** Opening INPUT MATERIAL block **

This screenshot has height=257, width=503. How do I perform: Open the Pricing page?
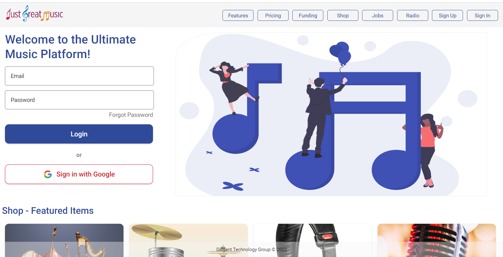(273, 16)
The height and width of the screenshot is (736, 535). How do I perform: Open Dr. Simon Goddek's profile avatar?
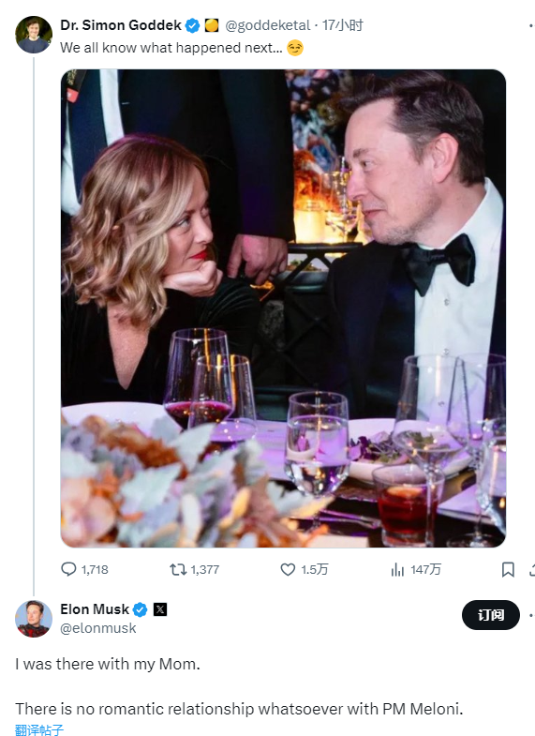(x=34, y=35)
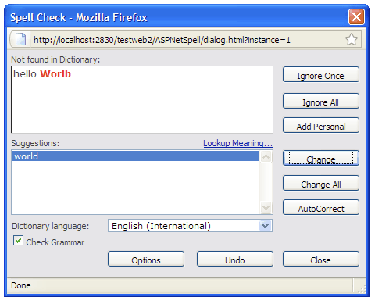
Task: Select the "world" suggestion
Action: pyautogui.click(x=135, y=156)
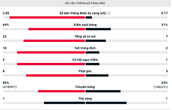This screenshot has height=110, width=172.
Task: Click the 'Tổng số cú sút' stat label
Action: (x=85, y=36)
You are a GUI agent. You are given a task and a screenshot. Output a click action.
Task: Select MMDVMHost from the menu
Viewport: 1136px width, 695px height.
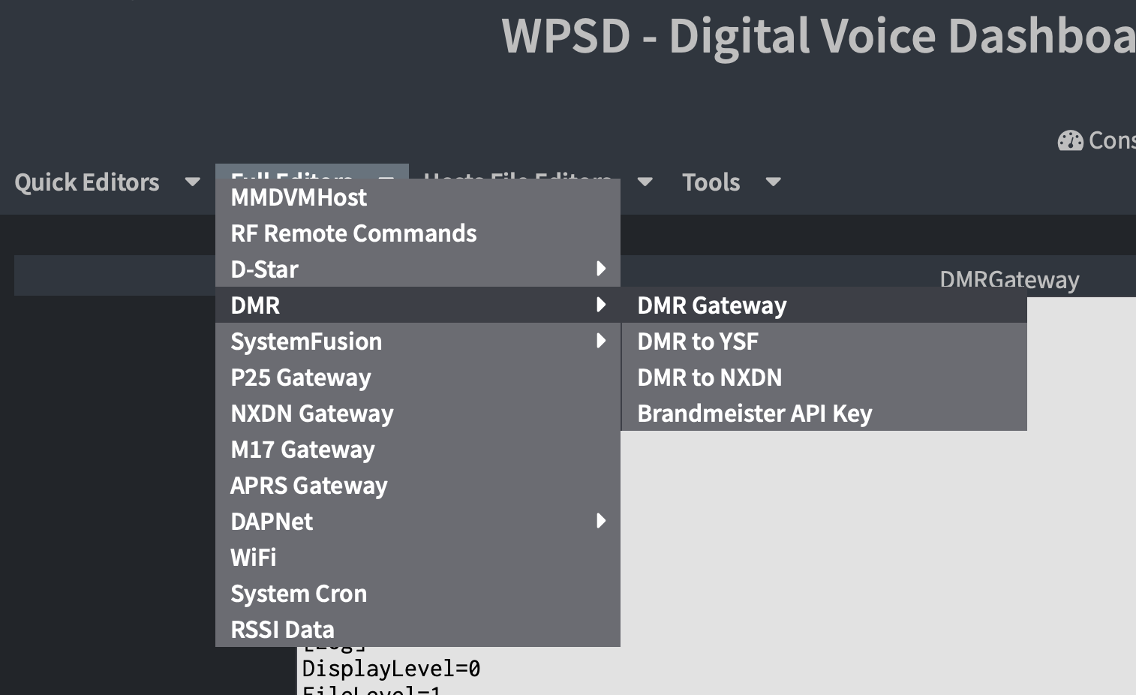click(299, 197)
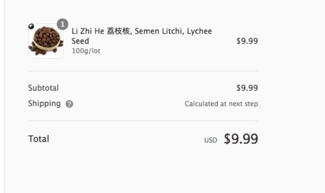The width and height of the screenshot is (325, 193).
Task: Click the yin-yang logo on product image
Action: click(x=31, y=27)
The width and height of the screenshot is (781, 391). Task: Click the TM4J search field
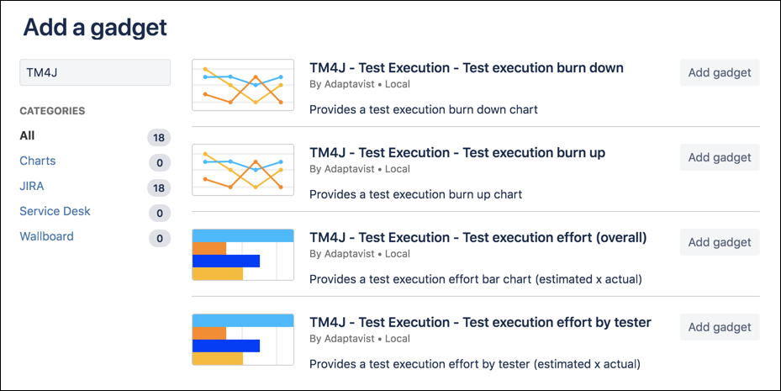[x=95, y=72]
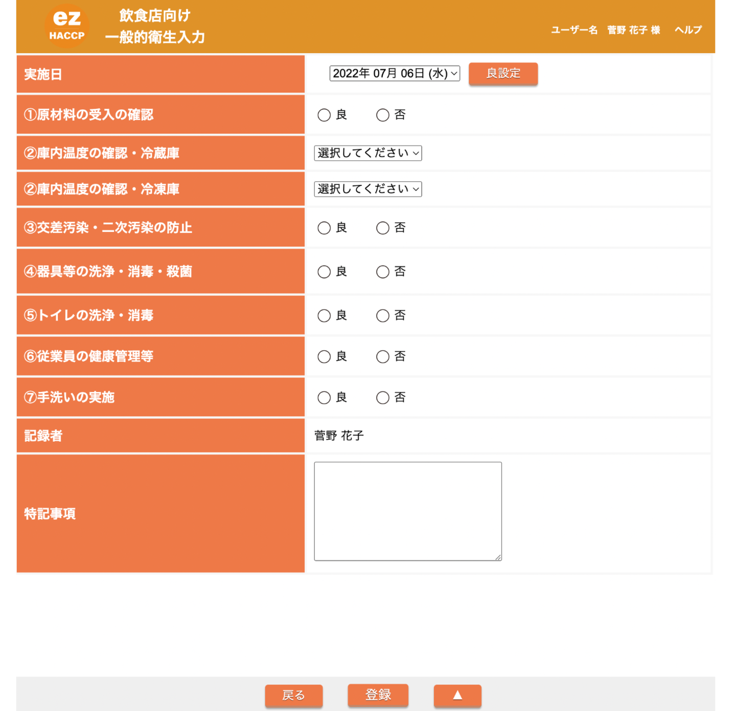
Task: Select 良 for 原材料の受入の確認
Action: (x=324, y=115)
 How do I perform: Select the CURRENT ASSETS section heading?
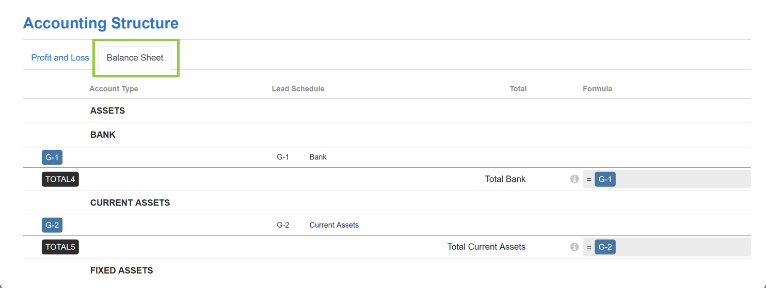point(130,203)
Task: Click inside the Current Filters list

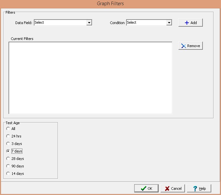Action: click(x=90, y=78)
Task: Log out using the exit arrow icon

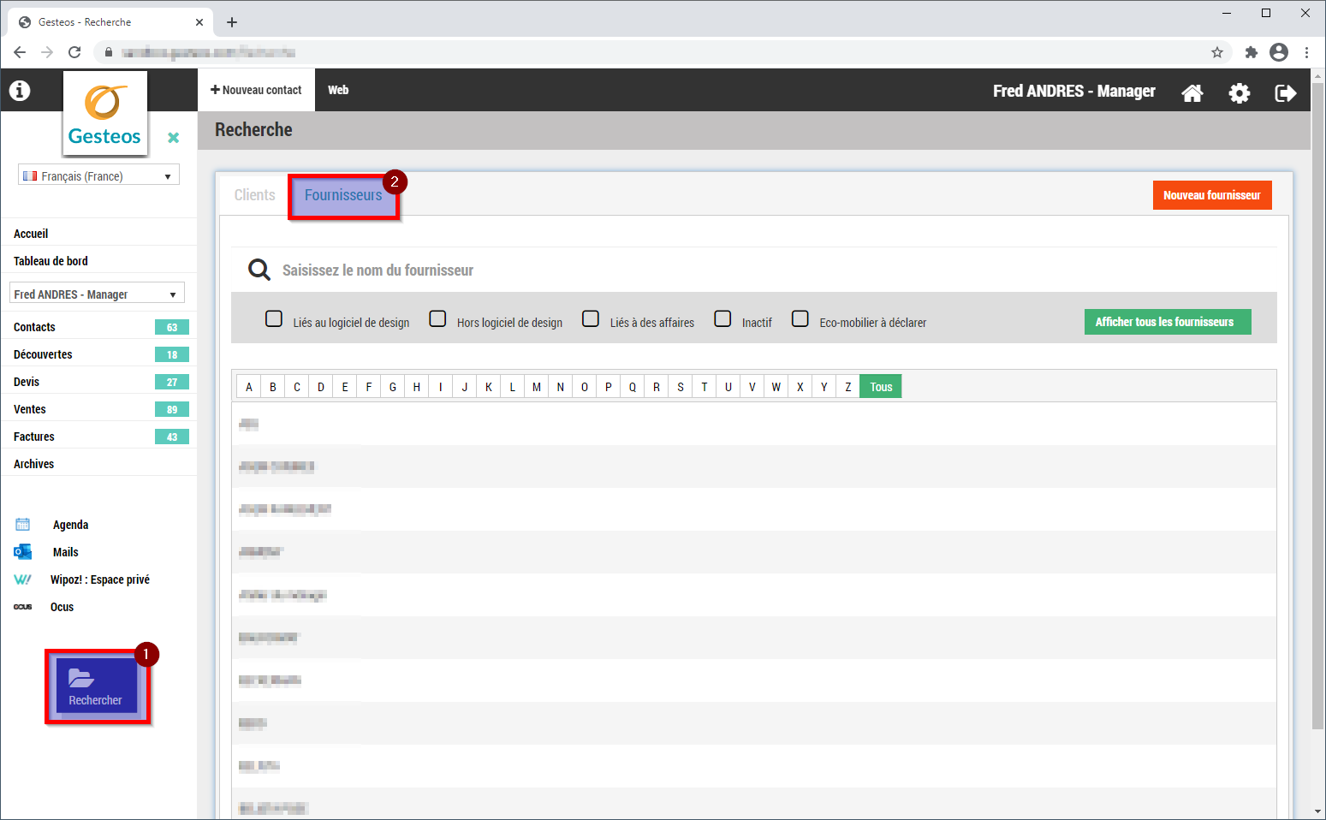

** Closing INPUT MATERIAL block **

EXERCISE DESCRIPTION
Set out every record exactly, images excluded.

ANSWER BOX
This screenshot has height=257, width=503. How do I perform: Open the Pricing page?
(273, 16)
The height and width of the screenshot is (736, 535). How do I perform: Open Dr. Simon Goddek's profile avatar?
(x=34, y=35)
Task: Select the "world" suggestion
Action: pyautogui.click(x=135, y=156)
This screenshot has height=110, width=172.
Task: Click the 'Tổng số cú sút' stat label
Action: (x=85, y=36)
You are a GUI agent. You are given a task and a screenshot. Output a click action.
Task: Select MMDVMHost from the menu
Viewport: 1136px width, 695px height.
click(299, 197)
The width and height of the screenshot is (325, 193).
Task: Click the yin-yang logo on product image
Action: click(x=31, y=27)
The width and height of the screenshot is (781, 391). Task: Click the TM4J search field
[x=95, y=72]
Task: Select 良 for 原材料の受入の確認
Action: (x=324, y=115)
 How do I perform: Select the CURRENT ASSETS section heading?
point(130,203)
Task: Click inside the Current Filters list

Action: click(x=90, y=78)
Task: Log out using the exit arrow icon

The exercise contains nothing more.